◆ **PROBLEM REQUIREMENTS**: Copy out the data so that nothing differs from the original.

▼

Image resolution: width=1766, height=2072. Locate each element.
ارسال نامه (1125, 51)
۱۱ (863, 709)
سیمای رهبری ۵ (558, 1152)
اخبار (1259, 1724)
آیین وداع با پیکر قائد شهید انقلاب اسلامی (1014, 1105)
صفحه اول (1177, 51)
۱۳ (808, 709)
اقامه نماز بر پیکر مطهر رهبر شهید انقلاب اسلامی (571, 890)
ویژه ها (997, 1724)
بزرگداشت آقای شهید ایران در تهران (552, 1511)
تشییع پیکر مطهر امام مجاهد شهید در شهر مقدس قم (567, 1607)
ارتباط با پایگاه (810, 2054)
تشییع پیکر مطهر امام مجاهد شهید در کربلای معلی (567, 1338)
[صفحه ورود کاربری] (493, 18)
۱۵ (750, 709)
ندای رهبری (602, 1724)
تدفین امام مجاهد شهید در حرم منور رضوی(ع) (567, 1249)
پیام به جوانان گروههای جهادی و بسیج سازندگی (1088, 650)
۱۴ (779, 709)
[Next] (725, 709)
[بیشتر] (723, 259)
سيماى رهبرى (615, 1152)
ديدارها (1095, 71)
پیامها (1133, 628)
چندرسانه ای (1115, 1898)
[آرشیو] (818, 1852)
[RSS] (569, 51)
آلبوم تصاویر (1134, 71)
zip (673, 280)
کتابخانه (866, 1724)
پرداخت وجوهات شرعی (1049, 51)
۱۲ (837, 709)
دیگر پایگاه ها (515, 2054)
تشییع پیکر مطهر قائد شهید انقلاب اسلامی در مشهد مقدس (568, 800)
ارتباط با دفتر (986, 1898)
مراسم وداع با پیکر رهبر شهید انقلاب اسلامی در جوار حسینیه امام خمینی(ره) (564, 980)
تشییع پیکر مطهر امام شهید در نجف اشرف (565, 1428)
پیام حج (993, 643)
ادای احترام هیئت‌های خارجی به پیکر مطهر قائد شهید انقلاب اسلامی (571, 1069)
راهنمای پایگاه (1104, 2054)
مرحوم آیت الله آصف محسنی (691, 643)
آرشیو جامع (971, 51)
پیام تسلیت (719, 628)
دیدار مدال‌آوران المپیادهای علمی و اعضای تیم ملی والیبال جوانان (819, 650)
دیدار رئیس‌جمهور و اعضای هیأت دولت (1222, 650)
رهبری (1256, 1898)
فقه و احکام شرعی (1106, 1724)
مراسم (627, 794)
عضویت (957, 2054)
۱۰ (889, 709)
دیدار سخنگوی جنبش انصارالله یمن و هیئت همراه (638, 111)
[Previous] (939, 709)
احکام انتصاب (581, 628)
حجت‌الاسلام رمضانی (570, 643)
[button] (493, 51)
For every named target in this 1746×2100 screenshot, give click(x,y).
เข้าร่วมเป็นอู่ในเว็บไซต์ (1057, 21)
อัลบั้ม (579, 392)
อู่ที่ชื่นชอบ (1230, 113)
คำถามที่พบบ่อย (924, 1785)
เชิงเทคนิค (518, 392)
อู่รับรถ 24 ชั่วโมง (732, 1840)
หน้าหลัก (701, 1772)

▲

◆ **EXPECTED OUTPUT**:
Image resolution: width=1766, height=2072. Locate each element.
ارسال نامه (1125, 51)
۱۱ (863, 709)
سیمای رهبری ۵ (558, 1152)
اخبار (1259, 1724)
آیین وداع با پیکر قائد شهید انقلاب اسلامی (1014, 1105)
صفحه اول (1177, 51)
۱۳ (808, 709)
اقامه نماز بر پیکر مطهر رهبر شهید انقلاب اسلامی (571, 890)
ویژه ها (997, 1724)
بزرگداشت آقای شهید ایران در تهران (552, 1511)
تشییع پیکر مطهر امام مجاهد شهید در شهر مقدس قم (567, 1607)
ارتباط با پایگاه (810, 2054)
تشییع پیکر مطهر امام مجاهد شهید در کربلای معلی (567, 1338)
[صفحه ورود کاربری] (493, 18)
۱۵ (750, 709)
ندای رهبری (602, 1724)
تدفین امام مجاهد شهید در حرم منور رضوی(ع) (567, 1249)
پیام به جوانان گروههای جهادی و بسیج سازندگی (1088, 650)
۱۴ (779, 709)
[Next] (725, 709)
[بیشتر] (723, 259)
سيماى رهبرى (615, 1152)
ديدارها (1095, 71)
پیامها (1133, 628)
چندرسانه ای (1115, 1898)
[آرشیو] (818, 1852)
[RSS] (569, 51)
آلبوم تصاویر (1134, 71)
zip (673, 280)
کتابخانه (866, 1724)
پرداخت وجوهات شرعی (1049, 51)
۱۲ (837, 709)
دیگر پایگاه ها (515, 2054)
تشییع پیکر مطهر قائد شهید انقلاب اسلامی در مشهد مقدس (568, 800)
ارتباط با دفتر (986, 1898)
مراسم وداع با پیکر رهبر شهید انقلاب اسلامی در جوار حسینیه امام خمینی(ره) (564, 980)
تشییع پیکر مطهر امام شهید در نجف اشرف (565, 1428)
پیام حج (993, 643)
ادای احترام هیئت‌های خارجی به پیکر مطهر قائد شهید انقلاب اسلامی (571, 1069)
راهنمای پایگاه (1104, 2054)
مرحوم آیت الله آصف محسنی (691, 643)
آرشیو جامع (971, 51)
پیام تسلیت (719, 628)
دیدار مدال‌آوران المپیادهای علمی و اعضای تیم ملی والیبال جوانان (819, 650)
دیدار رئیس‌جمهور و اعضای هیأت دولت (1222, 650)
رهبری (1256, 1898)
فقه و احکام شرعی (1106, 1724)
مراسم (627, 794)
عضویت (957, 2054)
۱۰ (889, 709)
دیدار سخنگوی جنبش انصارالله یمن و هیئت همراه (638, 111)
[Previous] (939, 709)
احکام انتصاب (581, 628)
حجت‌الاسلام رمضانی (570, 643)
[button] (493, 51)
For every named target in this 1746×2100 screenshot, give click(x,y).
เข้าร่วมเป็นอู่ในเว็บไซต์ (1057, 21)
อัลบั้ม (579, 392)
อู่ที่ชื่นชอบ (1230, 113)
คำถามที่พบบ่อย (924, 1785)
เชิงเทคนิค (518, 392)
อู่รับรถ 24 ชั่วโมง (732, 1840)
หน้าหลัก (701, 1772)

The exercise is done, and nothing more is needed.